Nobody knows the future of theatrical distribution for new pictures, but learning about older movies now seems even more of a splinter activity for cinephiles, film students and TCM fans. Cultural Consensus moviegoing, where many of us see the same things, only happens with a few exceptional mega-hits. The ‘average’ folk I know don’t have time to become cinema fans. If they have leisure money they’re into other new pursuits. You could pretty much guarantee that somebody in the 1990s had access to a VHS player, and until 2015 or so most homes I visited could play a DVD. But just because my personal friends have a Blu-ray hooked up, doesn’t mean that most people do. When I say that I have a set that will play 3-D, it’s often assumed that I’m rich (hahahaha) or ‘one of those people’ with a central obsession better avoided in conversation.
But folk that frequent places like CineSavant of course tend to be fellow confirmed movie addicts, many with professional contacts or actually working in the biz in one way or another. That’s where you’ll find serious collectors. Not many consumers buy discs all the time, but I hear from plenty of people who somehow purchase MANY. I think the generation of college students that went crazy for DVDs around 1998 matured out of the habit, as they got deeper into their adult responsibilities… in other words, they became normal consumers, mostly buying Disney discs when their kids demanded them. And plenty of college-age disc fans got out of the habit after a couple of apartment moves, when they realized how bulky discs can be. After not being able to accumulate anything in the first half of my life, I think I’ve kept EVERYTHING from the second half. I still haven’t figured out a reasonable storage/library system for my discs, that’s for sure. I’d ask my sane friends how they got the courage & willpower to divest themselves of so many possessions / collections… but I know I won’t change.
Will people still continue to care about old movies, outside of a small group branded as elitists? It’s scary when Martin Scorsese ventures an opinion that clashes with popular taste, and all of a sudden finds himself being harassed like a target of a political slur on Twitter. I’ve been through the 2019 releases I wanted to see and found several really fine pictures, but only a couple that I know I’ll want to see again. But right now there must be 500 old pictures that I’m ready to screen at a moment’s notice — I love showing guests things they haven’t seen.
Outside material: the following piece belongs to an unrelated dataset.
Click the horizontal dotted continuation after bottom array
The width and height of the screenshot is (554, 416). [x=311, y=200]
Those are my random end-of-year thoughts about this strange activity / hobby / reason to live that I’ve gotten myself into. Thanks to my fellow reviewers Lee Broughton and Charlie Largent. Here’s a mass link farm that gathers together the cult / horror / sci-fi / western / noir / political / mainstream titles I was most thrilled to see reviewed this year:
Thanks for reading! — Glenn Erickson
The personal pix included above:
#1) A goodie given out with Universal’s Scarface ’83 disc. Tony Camonte’s personal motto doesn’t necessarily have to be selfish.
#2) Me and an old sculpture by my son called “Pompey’s Head.” I’m vain enough to sneak this into the lineup.
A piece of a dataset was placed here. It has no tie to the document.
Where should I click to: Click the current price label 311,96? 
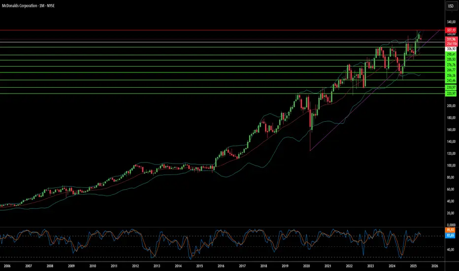tap(450, 39)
#3) This is the photo I put up that prompted the most reader mail this year. Two readers wanted to know if it was a from a cut scene (I wish). It grafts together Janet Leigh and The Metaluna Mutant.
#4) Two of my best friends preparing to be ushers for my wedding, back in — don’t ask. On the left is the late author and film historian Robert S. Birchard. On the right is the film editor, Steven Nielson.